Consigna de trabajo A ->
Reúne y copia cada línea de los registros que contenga la cadena "outline".

Fragmento de página ->
-------------------------

Viví en Villa Celina desde el principio de la
secundaria hasta el comienzo (y abandono) de la facultad. Fue la época en que
comenzaba a salir de noche con mis amigos: primero a Lugano, después más allá
de Rivadavia.
Ahora a Celina vuelvo sólo los fines de semana y de
día, para almorzar con mis viejos y jugar con mis hijos en ese parque inmenso
que aún conservan sólo algunas de las torres. Pero el sábado a la tarde mi hijo
quiso ir a dormir a casa de los abuelos, y juntos nos tomamos el 36. Anochecía
mientras el colectivo avanzaba dando tumbos por esa ruta que me sé de memoria:
Rivadavia, Olivera, Larrazábal, Murguiondo, Av. Cruz y, entonces, La Frontera.
Desde Flores, Dante venía jugando con un láser,
fingiendo que era una mira telescópica que apuntaba a todo lo que el colectivo
mostraba por sus ventanillas: paredes, gentes, autos. Cuando llegamos a General
Paz, que para los que nacimos en provincia siempre fue y será La Frontera, él continuaba
apuntando con el láser. Hasta que al cruzar por debajo del puente vio a los
seis gendarmes, los dos patrulleros/camionetas y las tres motos, y se lo guardó
en un bolsillo, porque el operativo lo asustó y le dio miedo que los tipos se
lo quitaran. Entonces me acordé de Balestra: “en medio de la frontera que protegía a la Capital del peligro que,
al parecer, amenazaba desde la
Provincia de Buenos Aires”.
Bajamos del colectivo en Roosvelt y Colectora, Dante
se quedó con los abuelos y yo me ubiqué en la esquina donde tantas, pero tantas
veces esperé ese mismo colectivo que me llevaría de vuelta a casa, ahora para
el otro lado. Hacía mucho que no lo esperaba ahí, y de noche. En invierno, en
Celina debe hacer 5º menos que en Capital, y el 36 siempre tardó mucho. Este
sábado también.

-------------------------

Consigna de trabajo B ->
Prolonga el relato sobre la vuelta nocturna a Villa Celina en el colectivo 36, a partir de su última oración.

-------------------------

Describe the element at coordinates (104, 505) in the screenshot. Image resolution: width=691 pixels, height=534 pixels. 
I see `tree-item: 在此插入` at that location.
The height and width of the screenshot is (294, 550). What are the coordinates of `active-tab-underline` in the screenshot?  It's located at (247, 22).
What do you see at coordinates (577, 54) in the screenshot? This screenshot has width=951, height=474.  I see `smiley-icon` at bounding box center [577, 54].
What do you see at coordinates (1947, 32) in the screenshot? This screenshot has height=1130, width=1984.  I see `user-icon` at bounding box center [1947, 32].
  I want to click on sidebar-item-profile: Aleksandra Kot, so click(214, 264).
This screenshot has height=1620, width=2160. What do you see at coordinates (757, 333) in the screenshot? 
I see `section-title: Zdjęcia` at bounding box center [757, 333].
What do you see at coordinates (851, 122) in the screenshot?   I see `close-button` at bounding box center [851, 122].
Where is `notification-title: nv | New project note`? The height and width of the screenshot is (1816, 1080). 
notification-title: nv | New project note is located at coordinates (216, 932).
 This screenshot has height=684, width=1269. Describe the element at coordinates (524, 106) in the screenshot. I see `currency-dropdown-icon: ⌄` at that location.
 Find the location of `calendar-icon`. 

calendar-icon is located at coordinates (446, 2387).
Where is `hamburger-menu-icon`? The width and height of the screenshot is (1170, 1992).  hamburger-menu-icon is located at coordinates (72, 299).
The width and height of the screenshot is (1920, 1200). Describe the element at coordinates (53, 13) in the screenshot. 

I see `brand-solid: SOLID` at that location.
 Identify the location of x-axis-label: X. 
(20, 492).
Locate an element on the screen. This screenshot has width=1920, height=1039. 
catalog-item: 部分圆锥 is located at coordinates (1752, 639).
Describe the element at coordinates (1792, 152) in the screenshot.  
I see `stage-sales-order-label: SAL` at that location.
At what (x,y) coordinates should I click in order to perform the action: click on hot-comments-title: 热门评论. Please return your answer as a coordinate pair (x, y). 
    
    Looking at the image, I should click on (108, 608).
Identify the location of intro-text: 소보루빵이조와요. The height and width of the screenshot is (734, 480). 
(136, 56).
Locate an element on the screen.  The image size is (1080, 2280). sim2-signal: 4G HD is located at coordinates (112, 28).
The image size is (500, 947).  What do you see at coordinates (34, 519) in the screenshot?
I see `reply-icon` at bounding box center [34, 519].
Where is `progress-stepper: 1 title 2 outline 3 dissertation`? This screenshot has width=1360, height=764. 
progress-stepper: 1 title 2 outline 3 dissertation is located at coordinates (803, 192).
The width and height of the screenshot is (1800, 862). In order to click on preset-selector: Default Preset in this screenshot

-------------------------

Respuesta del ejercicio A ->
Where is `progress-stepper: 1 title 2 outline 3 dissertation`? This screenshot has width=1360, height=764. 
progress-stepper: 1 title 2 outline 3 dissertation is located at coordinates (803, 192).

Respuesta del ejercicio B ->
Mientras me fumaba un cigarrillo, todavía con la
visión de Dante guardándose el láser en el bolsillo, me acordé de otra época. Quizá,
creo también, por la noticia de que por estos días un fiscal o un juez quiere o
quiso prohibir las fiestas electrónicas. Y yo me acordé de los 90´.Era la época de la guerra de los Balcanes, y en la
tele se veían las camionetas blancas de la ONU fingiendo hacer algo por los
bosnios. Imponían autoridad esos convoys de 4x4 impolutas recorriendo la ex
Yugoslavia destruida.
A diferencia de ahora, todavía se podía
cruzar la General Paz sin controles. Sin embargo, como ahora y siempre, en esa
época también se creía que “la juventud” era un peligro para todos los que no
eran jóvenes. Supuestamente, “había que hacer algo”, y Duhalde decidió sembrar
las esquinas estratégicas de la Provincia de Buenos Aires con unas camionetas idénticas
a las de la ONU, dando un mensaje claro: que vivíamos en una zona de guerra. Pronto,
debajo de mi edificio apareció una de esas camionetas, día y noche, pero sobre
todo de noche. No se movía, tenía los vidrios polarizados y nadie bajaba de
ella. Y sin embargo bastaba para darte la inseguridad de estar siendo observado,
controlado, perseguido.
Por entonces salía con una chica del Sur y me iba a Remedios
de Escalada vía Puente La Noria. Y, obviamente, las camionetas blancas de
Duhalde también estaban ahí. Pero las camionetas no lograban que los “jóvenes”
no salieran. Al parecer, a alguien se le ocurrió que la juventud no era
pecaminosa durante toda la noche, sino que se perdía en el último tramo: era de
3 a 6 AM cuando se cometían los excesos. Entonces, el Sr. Gobernador ordenó el
toque de queda a las 3AM.
Llegaba esa hora y la provincia se congelaba: ni
colectivos, ni remises, tan sólo camionetas blancas. Si el toque de queda te
agarraba lejos, no podías volver. Si te agarraba cerca, podías volver pero
sabiendo que alguna camioneta blanca podía llevarte. Y nos recortó la noche
como ahora ese fiscal o juez quiere recortar las fiestas electrónicas. Es
curioso cómo se repite la estupidez gubernamental una y otra vez, cambiando las
caras, los nombres, pero respetando las formas de la ignorancia.
El sábado, el 36 vino media hora después. Para
entonces ya estaba completamente congelado a pesar de la campera, y me
preguntaba cómo hacía a los 20 años para esperar ese mismo colectivo con apenas
una remera y un saquito de cuero delgado como papel de calcar. Y me la bancaba.
Pero ya no. La edad también es eso.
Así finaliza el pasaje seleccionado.